AVE MARIA -- Xylographic music broadside combining the traditional antiphon 'Ave Maria' in German with 'Maria du pist genaden vol', plainchant. [Upper Germany, possibly Nuremberg or Augsburg: c.1490-1500].
Half-sheet chancery broadside (189 x 281mm). Five 5-line staves with plainchant neumes notation and German text, C and F clef, strokes indicating correspondence between text and notes, thick single outer border, large opening initial coloured in yellow. No watermark. (Minor expert repairs on verso, single small wormhole, shaved at left side with some loss of rule border.) Modern solander case. Provenance: previously pasted together with a composite sheet of three fragments from a manuscript listing foods and spices and apparently recording distribution, written c.1568. The manuscript sheet accompanies the lot.

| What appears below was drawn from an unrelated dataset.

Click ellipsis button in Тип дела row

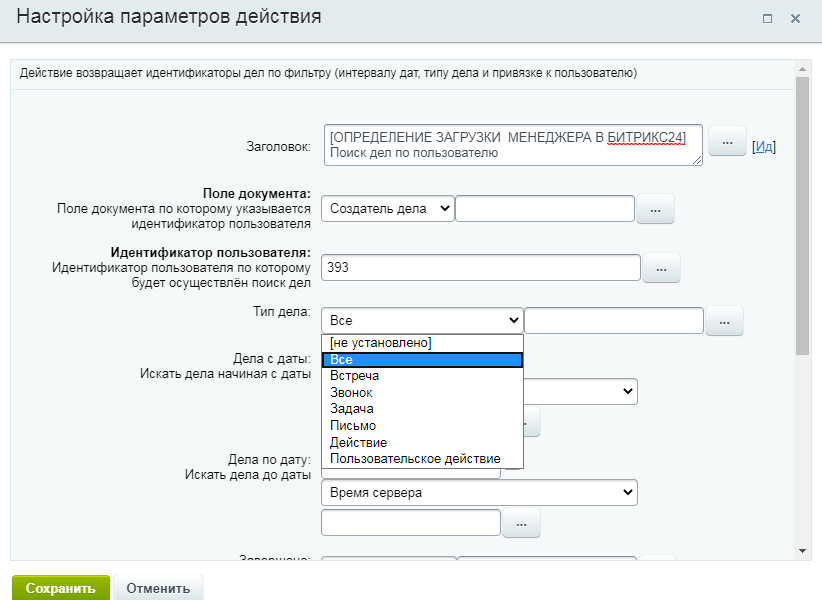(725, 321)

UNRECORDED, APPARENTLY UNIQUE XYLOGRAPHIC MUSIC BROADSIDE, ONE OF THE EARLIEST PRINTED GERMAN SONGS, AND POSSIBLY THE EARLIEST PRINTING OF ANY PART OF THE AVE MARIA IN GERMAN. It is a rare witness to the popular publication of music by woodblock printing and to the widespread cult of the Virgin Mary at the end of the 15th century. Typical of songs composed for devotion to the Virgin, it opens with the beginning of the Ave Maria, the traditional antiphon forming part of the sung mass. The song that follows, known by its incipit 'Maria du pist genaden vol', is also known in manuscript form, contained in a volume from Klosterneuburg of early 16th-century songs devoted to the Virgin (cf. Wackernagel II, no. 1247). The melody of the Ave Maria follows the German version, i.e. the sixth note is a C, not B flat.
Woodblock printing was ideally suited to the production of popular texts and images. While it required skill to cut the block (the present example is remarkably refined and well-executed), it required no further investment in equipment. An impression could be rubbed from the block anytime, any place, and by anyone, according to demand. It is possible that the present woodblock forms the lower half of a full-sheet broadside, similar typographic examples of which (text above and music below) are known from this period. The slightly thinner black border at the top, heavier at the sides and bottom, may indicate this. On the other hand, woodblock printing would have been more suitable to a smaller format.
The earliest printed song in German has been considered the 'Von Sant Ursulens Schifflin', printed at Strassburg in 1497 (cf. H. Springer, 'Die musikalischen Blockdrucke des 15. und 16. Jahrhunderts' in Bericht über den zweiten Kongress d. internationalen Musikgesellschaft in Basel, 1906, p. 40). Typographic editions with music printed either in wood or metal pre-date it, and a few other broadsides, usually with typographic text and woodcut staves and music, survive from the end of the 15th century (for instance, 'Verbum bonum' in German, ?Basel: ?1496; Schreiber 1115e). One other xylographic music broadside -- interestingly, also a song devoted to the Virgin Mary, but in Latin -- survives at Tübingen ('O flos florum'; Tübingen UB Mk 89). There are few clues with which to date and localise the present broadside. It belongs orthographically to upper Germany and the letterforms suggest a date of 1490-1500. The vertical strokes indicating correspondence between text and notes are also seen in Ulm music printing (cf. Keinspeck, Lilium musicae planae, Ulm: Schäffler, 1497; Amelung Frühdruck 173).
The present broadside will be included in the Repertorium der textierten Einblatt- Holz- und Metallschnitte des 15. Jahrhunderts im deutschen Sprachgebiet by Sabine Griese (forthcoming). Christie's is grateful to Dr Griese, Dr M.K. Duggan and to Dr. Martin Staehelin of the University of Göttingen for sharing their expertise in relation to this lot.